Re: [IRI] Changed preferred case when hex-escaping IRIs from Chris Lilley on 2003-01-24 (www-international@w3.org from January to March 2003)

From: Chris Lilley <chris@w3.org>
Date: Fri, 24 Jan 2003 15:48:51 +0100
To: www-international@w3.org, Martin Duerst <duerst@w3.org>
CC: Michel Suignard <michelsu@microsoft.com>, "Ian B. Jacobs" <ij@w3.org>
Message-ID: <192354004265.20030124154851@w3.org>

On Friday, January 24, 2003, 12:39:42 AM, Martin wrote:


MD> Based on deliberations by the TAG
MD> (http://www.w3.org/2003/01/20-tag-summary), I have changed the
MD> preferred case when hex-escaping (in the process of going from
MD> an IRI to an URI) from lower case to UPPER CASE in the current
MD> internal draft. I have also tweaked examples where necessary.

MD> Any comments?       Martin.

Yes - while picking one preferred case may well help interoperability,
a belt and braces approach of picking one preferred case AND defining
the case of hex escapes (only) to be case insensitive, seems to give
the best benefit.

The rest of the characters in the IRI or URI would of course remain
case sensitive. Another way of looking at this is to say that all the
characters in the IRI or URI are case sensitive, but hex escapes are
not (a sequence of three) characters but are representations of
characters.

This is rather similar to the equivalent construct in XML, the numeric
character reference, which is also case insensitive. In XML,

&#x01BF; and &#x01bf; are the same (and so is &#447; and the actual
LATIN LETTER WYNN. [1]

I propose that in URI (as defined by the RFC that replaces RFC 2396)
HEXDIG be defined to be case insensitive.

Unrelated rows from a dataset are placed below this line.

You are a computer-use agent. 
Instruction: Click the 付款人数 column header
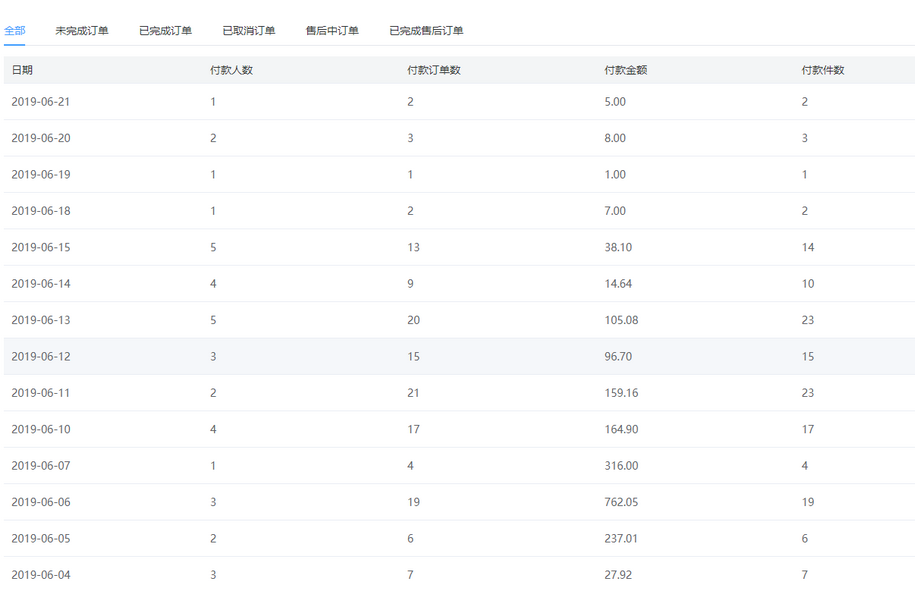(x=231, y=70)
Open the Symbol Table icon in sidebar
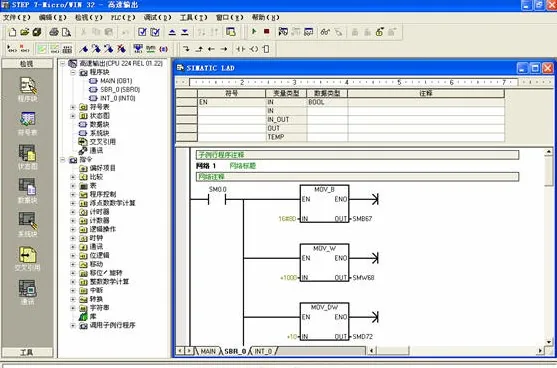 (27, 123)
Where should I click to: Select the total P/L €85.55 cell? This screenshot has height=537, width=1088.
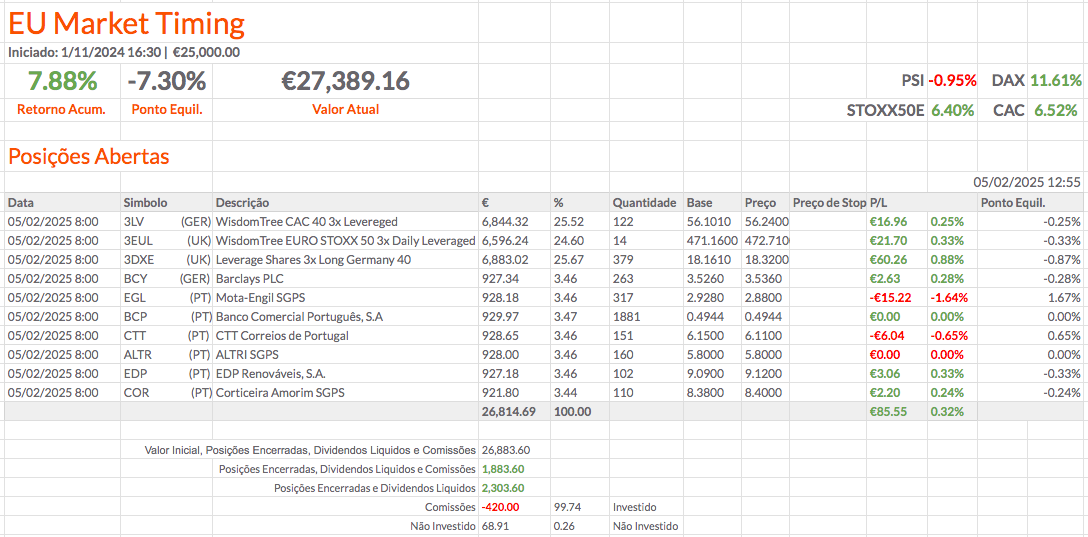click(x=888, y=412)
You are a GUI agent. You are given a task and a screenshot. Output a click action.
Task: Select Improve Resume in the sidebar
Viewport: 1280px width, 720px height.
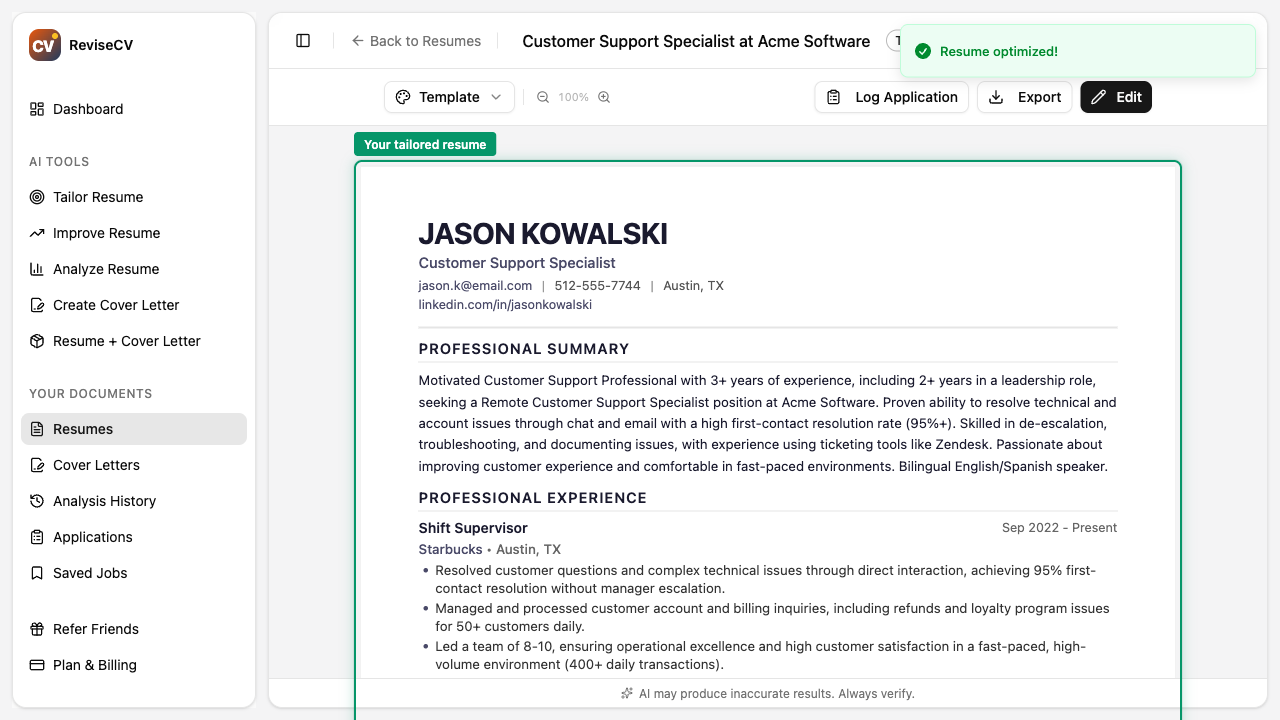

[1] (If you are reading this email in an html archive the chances are that
the htmlification will mess things up so, with spaces added to foil
thi, here is a the same sentence again)

& # x 01BF; and & # x 01bf; are the same (and so is & # 447; and the actual
LATIN LETTER WYNN.


-- 
 Chris                            mailto:chris@w3.org

Received on Friday, 24 January 2003 09:49:02 UTC